### Data section
== Segment start ==

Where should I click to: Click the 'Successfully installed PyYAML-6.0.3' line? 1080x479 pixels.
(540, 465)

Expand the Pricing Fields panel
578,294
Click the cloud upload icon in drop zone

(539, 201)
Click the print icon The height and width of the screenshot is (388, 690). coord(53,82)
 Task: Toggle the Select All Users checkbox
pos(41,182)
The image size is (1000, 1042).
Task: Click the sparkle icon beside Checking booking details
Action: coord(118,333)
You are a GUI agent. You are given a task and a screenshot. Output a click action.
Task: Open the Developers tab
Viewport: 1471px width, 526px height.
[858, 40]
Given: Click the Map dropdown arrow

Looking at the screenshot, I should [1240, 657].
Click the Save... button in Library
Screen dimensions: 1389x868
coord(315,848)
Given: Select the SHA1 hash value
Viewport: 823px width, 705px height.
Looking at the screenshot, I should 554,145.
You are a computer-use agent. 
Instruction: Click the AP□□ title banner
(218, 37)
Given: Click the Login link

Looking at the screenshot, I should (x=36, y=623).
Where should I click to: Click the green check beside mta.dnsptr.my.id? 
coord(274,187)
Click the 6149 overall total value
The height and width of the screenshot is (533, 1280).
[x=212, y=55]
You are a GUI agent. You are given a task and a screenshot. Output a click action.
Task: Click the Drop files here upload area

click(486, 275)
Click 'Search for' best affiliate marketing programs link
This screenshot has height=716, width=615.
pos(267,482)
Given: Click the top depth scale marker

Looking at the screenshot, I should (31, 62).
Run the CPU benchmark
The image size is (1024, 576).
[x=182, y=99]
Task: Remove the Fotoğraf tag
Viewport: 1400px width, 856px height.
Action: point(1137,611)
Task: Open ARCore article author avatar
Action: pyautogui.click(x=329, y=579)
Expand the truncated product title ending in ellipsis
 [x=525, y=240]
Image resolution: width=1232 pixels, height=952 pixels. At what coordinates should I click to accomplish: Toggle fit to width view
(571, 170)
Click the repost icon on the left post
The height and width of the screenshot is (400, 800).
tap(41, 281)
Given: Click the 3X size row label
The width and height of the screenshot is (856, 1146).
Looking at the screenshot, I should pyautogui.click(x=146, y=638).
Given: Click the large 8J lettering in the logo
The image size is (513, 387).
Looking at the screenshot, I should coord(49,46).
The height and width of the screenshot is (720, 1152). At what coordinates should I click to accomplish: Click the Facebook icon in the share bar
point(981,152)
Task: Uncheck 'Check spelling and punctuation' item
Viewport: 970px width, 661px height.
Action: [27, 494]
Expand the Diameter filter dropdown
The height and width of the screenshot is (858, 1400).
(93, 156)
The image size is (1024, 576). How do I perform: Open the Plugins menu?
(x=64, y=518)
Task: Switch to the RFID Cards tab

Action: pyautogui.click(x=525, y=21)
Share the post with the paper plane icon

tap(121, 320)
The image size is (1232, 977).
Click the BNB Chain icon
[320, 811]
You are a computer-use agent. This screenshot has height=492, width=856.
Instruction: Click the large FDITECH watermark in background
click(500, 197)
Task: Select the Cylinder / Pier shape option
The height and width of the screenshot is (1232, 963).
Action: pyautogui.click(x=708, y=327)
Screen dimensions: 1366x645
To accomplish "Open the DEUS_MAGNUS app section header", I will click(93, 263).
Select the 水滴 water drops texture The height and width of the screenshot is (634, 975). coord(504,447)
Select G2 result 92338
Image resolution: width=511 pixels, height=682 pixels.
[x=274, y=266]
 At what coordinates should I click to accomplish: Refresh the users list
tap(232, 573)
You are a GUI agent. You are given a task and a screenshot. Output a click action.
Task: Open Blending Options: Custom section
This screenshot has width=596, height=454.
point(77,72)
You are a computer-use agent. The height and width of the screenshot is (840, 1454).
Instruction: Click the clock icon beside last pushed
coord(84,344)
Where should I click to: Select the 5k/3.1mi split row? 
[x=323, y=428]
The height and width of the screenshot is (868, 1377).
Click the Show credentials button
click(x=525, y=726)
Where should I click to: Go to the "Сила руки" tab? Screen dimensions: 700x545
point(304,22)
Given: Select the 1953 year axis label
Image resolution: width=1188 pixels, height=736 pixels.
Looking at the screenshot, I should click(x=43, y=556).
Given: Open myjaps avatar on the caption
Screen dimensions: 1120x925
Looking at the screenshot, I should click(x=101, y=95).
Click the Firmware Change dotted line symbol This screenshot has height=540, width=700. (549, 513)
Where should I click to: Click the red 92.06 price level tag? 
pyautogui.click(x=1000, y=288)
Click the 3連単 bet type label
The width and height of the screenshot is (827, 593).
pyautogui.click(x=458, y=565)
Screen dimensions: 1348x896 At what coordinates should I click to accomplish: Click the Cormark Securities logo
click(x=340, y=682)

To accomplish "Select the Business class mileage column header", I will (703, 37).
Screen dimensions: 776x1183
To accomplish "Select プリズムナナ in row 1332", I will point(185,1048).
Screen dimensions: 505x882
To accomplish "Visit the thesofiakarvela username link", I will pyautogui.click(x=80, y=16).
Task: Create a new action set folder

== Segment end ==

### Task
Retype the material above, character for character.

### Result for this task
Where should I click to: Click the 'Successfully installed PyYAML-6.0.3' line? 1080x479 pixels.
(540, 465)

Expand the Pricing Fields panel
578,294
Click the cloud upload icon in drop zone

(539, 201)
Click the print icon The height and width of the screenshot is (388, 690). coord(53,82)
 Task: Toggle the Select All Users checkbox
pos(41,182)
The image size is (1000, 1042).
Task: Click the sparkle icon beside Checking booking details
Action: coord(118,333)
You are a GUI agent. You are given a task and a screenshot. Output a click action.
Task: Open the Developers tab
Viewport: 1471px width, 526px height.
[858, 40]
Given: Click the Map dropdown arrow

Looking at the screenshot, I should [1240, 657].
Click the Save... button in Library
Screen dimensions: 1389x868
coord(315,848)
Given: Select the SHA1 hash value
Viewport: 823px width, 705px height.
Looking at the screenshot, I should 554,145.
You are a computer-use agent. 
Instruction: Click the AP□□ title banner
(218, 37)
Given: Click the Login link

Looking at the screenshot, I should (x=36, y=623).
Where should I click to: Click the green check beside mta.dnsptr.my.id? 
coord(274,187)
Click the 6149 overall total value
The height and width of the screenshot is (533, 1280).
[x=212, y=55]
You are a GUI agent. You are given a task and a screenshot. Output a click action.
Task: Click the Drop files here upload area

click(486, 275)
Click 'Search for' best affiliate marketing programs link
This screenshot has height=716, width=615.
pos(267,482)
Given: Click the top depth scale marker

Looking at the screenshot, I should (31, 62).
Run the CPU benchmark
The image size is (1024, 576).
[x=182, y=99]
Task: Remove the Fotoğraf tag
Viewport: 1400px width, 856px height.
Action: point(1137,611)
Task: Open ARCore article author avatar
Action: pyautogui.click(x=329, y=579)
Expand the truncated product title ending in ellipsis
 [x=525, y=240]
Image resolution: width=1232 pixels, height=952 pixels. At what coordinates should I click to accomplish: Toggle fit to width view
(571, 170)
Click the repost icon on the left post
The height and width of the screenshot is (400, 800).
tap(41, 281)
Given: Click the 3X size row label
The width and height of the screenshot is (856, 1146).
Looking at the screenshot, I should pyautogui.click(x=146, y=638).
Given: Click the large 8J lettering in the logo
The image size is (513, 387).
Looking at the screenshot, I should coord(49,46).
The height and width of the screenshot is (720, 1152). At what coordinates should I click to accomplish: Click the Facebook icon in the share bar
point(981,152)
Task: Uncheck 'Check spelling and punctuation' item
Viewport: 970px width, 661px height.
Action: [27, 494]
Expand the Diameter filter dropdown
The height and width of the screenshot is (858, 1400).
(93, 156)
The image size is (1024, 576). How do I perform: Open the Plugins menu?
(x=64, y=518)
Task: Switch to the RFID Cards tab

Action: pyautogui.click(x=525, y=21)
Share the post with the paper plane icon

tap(121, 320)
The image size is (1232, 977).
Click the BNB Chain icon
[320, 811]
You are a computer-use agent. This screenshot has height=492, width=856.
Instruction: Click the large FDITECH watermark in background
click(500, 197)
Task: Select the Cylinder / Pier shape option
The height and width of the screenshot is (1232, 963).
Action: pyautogui.click(x=708, y=327)
Screen dimensions: 1366x645
To accomplish "Open the DEUS_MAGNUS app section header", I will click(93, 263).
Select the 水滴 water drops texture The height and width of the screenshot is (634, 975). coord(504,447)
Select G2 result 92338
Image resolution: width=511 pixels, height=682 pixels.
[x=274, y=266]
 At what coordinates should I click to accomplish: Refresh the users list
tap(232, 573)
You are a GUI agent. You are given a task and a screenshot. Output a click action.
Task: Open Blending Options: Custom section
This screenshot has width=596, height=454.
point(77,72)
You are a computer-use agent. The height and width of the screenshot is (840, 1454).
Instruction: Click the clock icon beside last pushed
coord(84,344)
Where should I click to: Select the 5k/3.1mi split row? 
[x=323, y=428]
The height and width of the screenshot is (868, 1377).
Click the Show credentials button
click(x=525, y=726)
Where should I click to: Go to the "Сила руки" tab? Screen dimensions: 700x545
point(304,22)
Given: Select the 1953 year axis label
Image resolution: width=1188 pixels, height=736 pixels.
Looking at the screenshot, I should click(x=43, y=556).
Given: Open myjaps avatar on the caption
Screen dimensions: 1120x925
Looking at the screenshot, I should click(x=101, y=95).
Click the Firmware Change dotted line symbol This screenshot has height=540, width=700. (549, 513)
Where should I click to: Click the red 92.06 price level tag? 
pyautogui.click(x=1000, y=288)
Click the 3連単 bet type label
The width and height of the screenshot is (827, 593).
pyautogui.click(x=458, y=565)
Screen dimensions: 1348x896 At what coordinates should I click to accomplish: Click the Cormark Securities logo
click(x=340, y=682)

To accomplish "Select the Business class mileage column header", I will (703, 37).
Screen dimensions: 776x1183
To accomplish "Select プリズムナナ in row 1332", I will point(185,1048).
Screen dimensions: 505x882
To accomplish "Visit the thesofiakarvela username link", I will pyautogui.click(x=80, y=16).
Task: Create a new action set folder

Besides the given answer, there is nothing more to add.